Medical Travel Is Not Just About The Cost
3 Million people spent $76B finding care away from home this year.
According to a recent Frost and Sullivan research report on the medical travel business, medical tourism wil grow to be a $100 B business by the end of 2012. Hot spots include the Middle East, Asia and Germany.
Most people think cost is driving the traffic. However, a McKinsey and Company 2008 report also emphasizes that 40 per cent of medical travelers seek advanced technology, while 32 per cent seek better healthcare. Another 15 per cent seek faster medical services while only 9 per cent of travelers seek lower costs as their primary consideration.

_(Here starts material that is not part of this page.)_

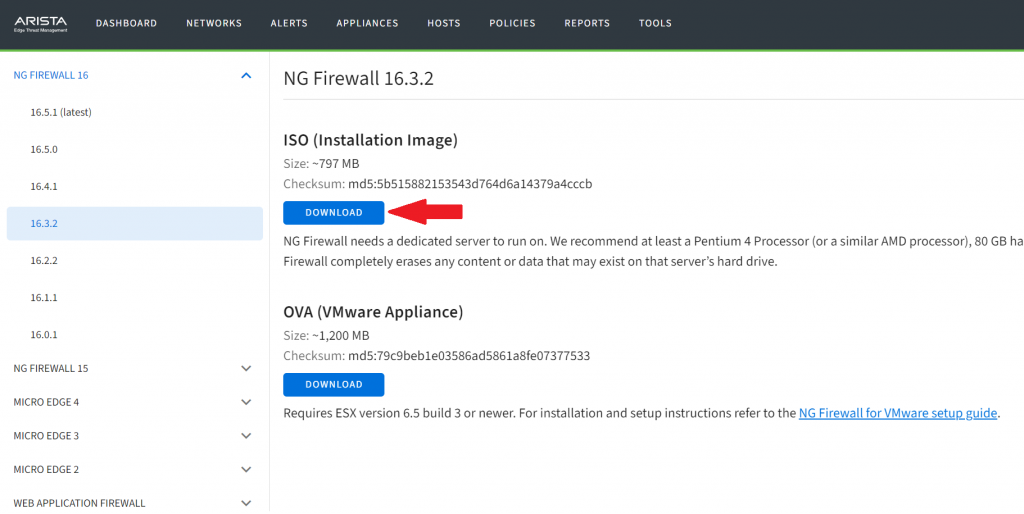Image resolution: width=1024 pixels, height=514 pixels.
Task: Download the OVA VMware appliance
Action: [x=334, y=385]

As reimbursements for Medicaid and Medicare continue to decrease, more and more US doctors indicate they will cut back seeing patients insured by these government insurance plans, or stop seeing them altogether. This will further fuel access, not cost , to the forefront of medical travel.
Inbound tourism is the flip side of the same coin. As US healthcare continues to get more expensive and more difficult to access, hospitals are looking for ways to fill the beds, and foreign patients fit the bill, and pay it in cash.
As I've pointed out before, these market eruptions present entrepreneurs with big opportunities. Healthcare reform might change the rules, but I don't think significantly, given the big picture patient demographic and manpower supply and demand challenges.